Creating an AI-Powered Code Clone Detector with CodeBERT and Flask

You know how it goes — you’re in the middle of a team code review when something starts to feel… familiar. That was me. Same structure. Same logic. Same comments. Same AI. I dug through an old repo, and sure enough — near-identical code, copied and repackaged.

It wasn’t plagiarism, but it was close. And it made one thing clear: we needed a better way to detect deep code duplication across our projects.

Why Traditional Tools Didn’t Cut It

At first, I reached for PMD and SonarQube. They’re great — for basic stuff. But they mostly flag surface-level similarities and formatting issues. What they miss are the deeper clones: renamed variables, reordered logic, slight rewrites that still do the same thing.

We needed something that understood semantics, not just syntax.

Enter CodeBERT

A colleague mentioned CodeBERT — “It’s like BERT, but for code.” That phrase stuck. CodeBERT is a transformer-based model trained on GitHub code, capable of understanding structure, data flow, and context in ways static analysis tools just can’t.

I figured — if NLP models can detect semantic similarity in natural language, maybe we can do the same for source code.

Flask + CodeBERT (AI)= MVP Time

I’m not an ML expert. But I do love building stuff. So I grabbed Flask, set up a quick API, and began experimenting.

One endpoint: /detect
Input: Two code snippets
Output: Similarity score

Simple. Or at least, it started that way.

Early Chaos

My first version flagged a bubble sort and a React component as “clones.” Yeah… tokenization matters.

After cleaning the input, normalizing formatting, and tweaking threshold values, I finally had something usable. CodeBERT started identifying true logic clones — even when variable names and minor details changed.

The “Oh Crap” Moment

I ran it on a live repo.

It flagged dozens of near-duplicate functions across services — especially around request validation. Turns out, copy-pasting slightly edited functions was common practice. (Guilty.)

Suddenly, we had visibility. The conversation changed from “why is this duplicated?” to “how do we centralize this logic?” That awareness alone was worth it.

Refactoring with Purpose

Refactoring is always tricky — especially when you’re touching code that technically “works.”

Using the similarity scores, we prioritized anything in the 85–95% range. These weren’t exact matches, but close enough to centralize. We built a shared utils package and added a pre-commit hook to flag clones in PRs (just as a warning, not a blocker).

Initially, some teammates hated it. (“Big Brother is watching my functions!”) But after a few iterations, they saw the value. Bugs dropped. Code reviews got faster. Onboarding became easier.

Unexpected Wins using AI

One junior dev told me:

“I ran the detector and saw my solution was 90% similar to something already in the repo… so I just reused that instead.”

That’s culture shift. That’s learning. And that’s the real win.

We even built a dashboard to visualize “duplication hotspots” in our codebase.

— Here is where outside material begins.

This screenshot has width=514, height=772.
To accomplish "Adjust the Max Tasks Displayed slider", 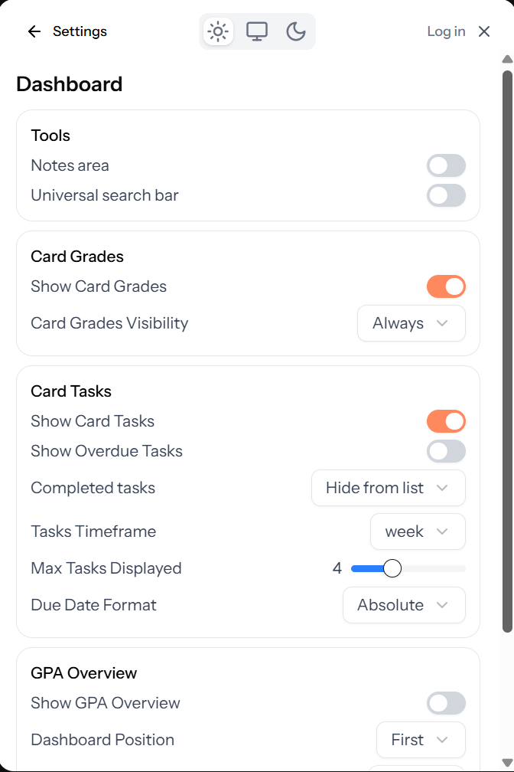I will click(392, 568).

Watching clone density drop week by week? Immensely satisfying.

Lessons Learned (The Hard Way)

Thinking of building your own? Keep this in mind:

Tokenize and normalize your input before passing it to the model.
Similarity scores are subjective — tune your threshold based on context.
Expect false positives — nothing’s perfect.
Understand that CodeBERT has no architectural awareness. It sees patterns, not intent.

Final Thoughts: Totally Worth It with AI

This started as a frustration-fueled side project. It turned into a tool we use across teams.

Not perfect. Not polished. But powerful.

If you’ve ever wished you had a second set of eyes during code reviews — ones that don’t miss patterns or get tired — an AI-powered clone detector might be exactly what you need.

You don’t need to be a machine learning expert. Just curious, resourceful, and okay with breaking things to make better ones.

I started this out of annoyance. I finished it with pride.